Tout comme Léa, il soutient que c’est grâce à une grande assiduité et une bonne organisation que l’on peut réussir, même seul devant son écran, à la maison. Si, de toute évidence, l’enseignement à distance fonctionne, « il manque quand même le contact social », fait remarquer Loïk, pour qui il s’agit d’une composante capitale dans le parcours scolaire. Même principe avec le port du masque, qui constitue une « barrière sociale » dans les contacts humains, d’après lui.
L’étudiant dit même avoir de la difficulté à véritablement cerner sa nouvelle expérience collégiale en raison de ce contexte particulier. « C’est comment le Cégep? Honnêtement, je n’ai pas vraiment l’impression de l’avoir vécu encore », livre-t-il.
Même au secondaire, que fréquente par exemple Éric Simard, les étapes classiques comme la fin des classes ont soudainement perdu leur sens. « En juin dernier, je n’ai pas vraiment eu l’impression de finir l’année… c’est comme s’il manquait quelque chose », rapporte-t-il.
Jeunesse sur pause
Tous ont eu à un moment ou à un autre ce sentiment de passer à côté leurs « années de jeunesse », comme l’expose Léa, même si elle dit comprendre et accepter ce « sacrifice » qui s’avère être nécessaire pour protéger le reste de la société. « Et dans un sens, on est chanceux avec la technologie actuelle », ajoute-t-elle aussi en parlant des différents moyens de communication qui ont permis de pallier le contact réel.

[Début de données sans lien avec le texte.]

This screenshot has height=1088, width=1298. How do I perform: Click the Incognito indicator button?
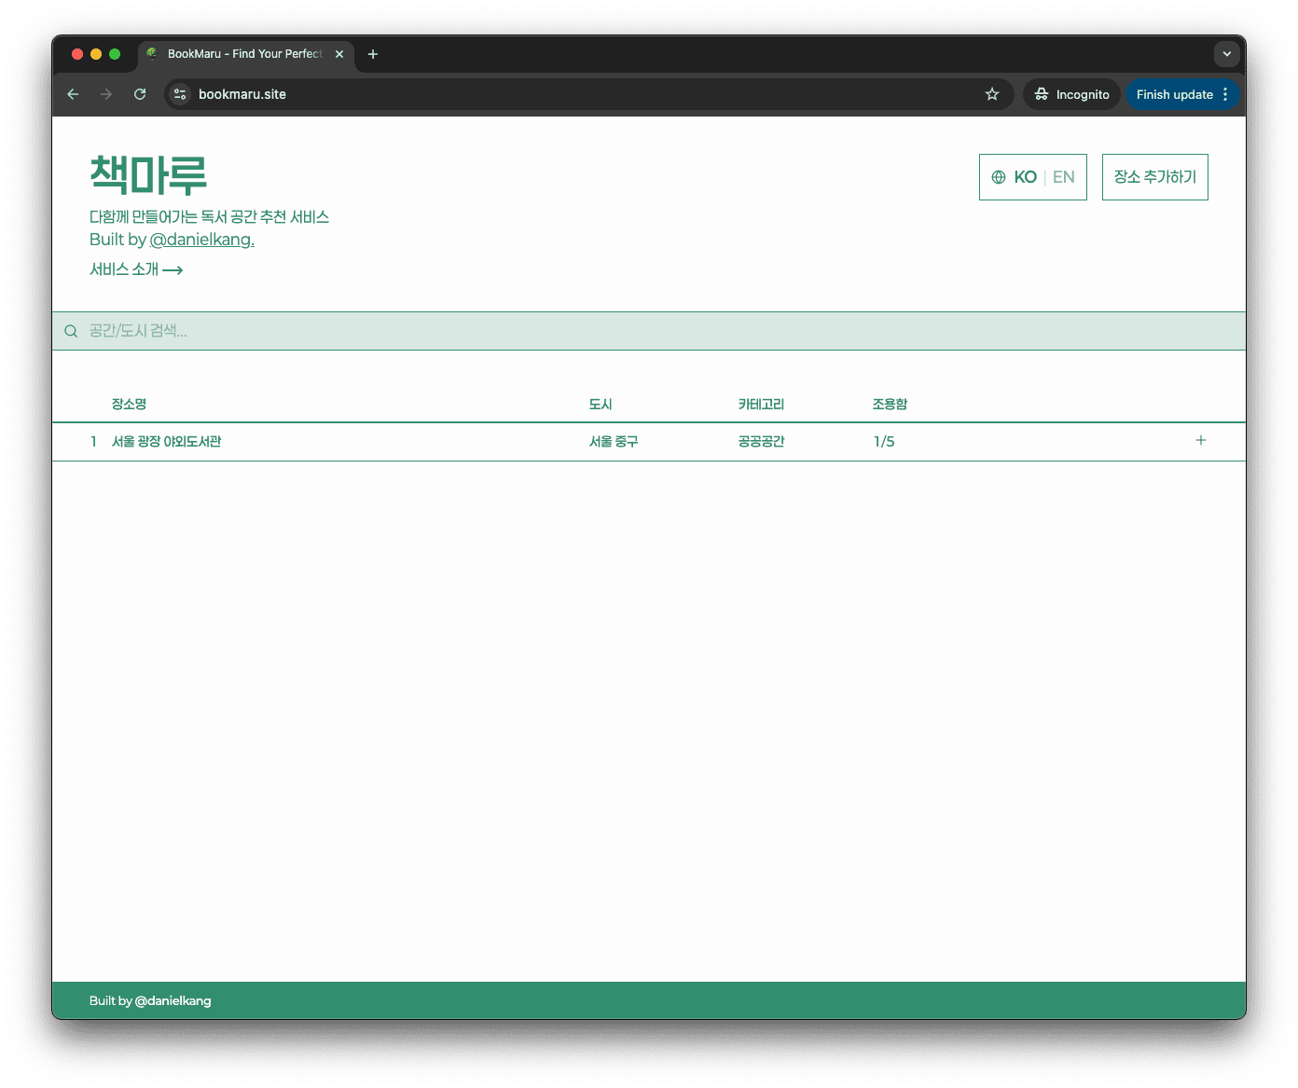[x=1071, y=94]
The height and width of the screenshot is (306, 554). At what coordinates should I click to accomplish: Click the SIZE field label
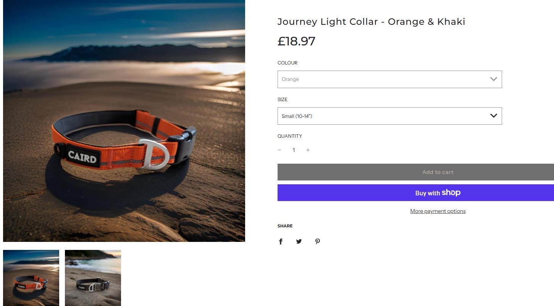[283, 100]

Si le virtuel s’est imposé comme une alternative, ils ont bien hâte de retrouver un semblant de normalité alors que la durée de la pandémie continue de s’allonger.
Pour Éric par exemple, le début du confinement n’a pas été de tout repos puisqu’il faisait partie du groupe de l’École secondaire Saint-Joseph qui se trouvait au Sénégal pour un voyage humanitaire lorsque les restrictions aux frontières ont commencé à être implantées. Il admet ainsi que les premiers temps du confinement ont été une belle occasion de simplement se reposer après un rapatriement éprouvant ponctué d’escales. Après quelques semaines, c’est toutefois l’ennui qui a fini par s’imposer et miner la motivation. « À un moment donné, tu as juste envie d’échanger avec les autres », a-t-il admis.
« À la longue, on finit par ne plus compter les semaines. C’est comme vivre en parallèle de la vraie vie », évoque quant à lui Loïk, qui se montre le plus critique envers les mesures de confinement. S’il reconnaît l’importance de protéger les plus vulnérables, le reste de la société devrait pouvoir recommencer à fonctionner, au risque de créer une « génération COVID » qui restera imprégnée par les nouvelles normes qui se sont imposées depuis un an, s’inquiète-t-il.
Si les trois jeunes qui ont accepté de nous parler sont parvenus à surmonter les obstacles de la pandémie la tête haute, combien de ceux qui éprouvaient déjà des difficultés n’ont pas pu relever un tel défi? La véritable inquiétude est là.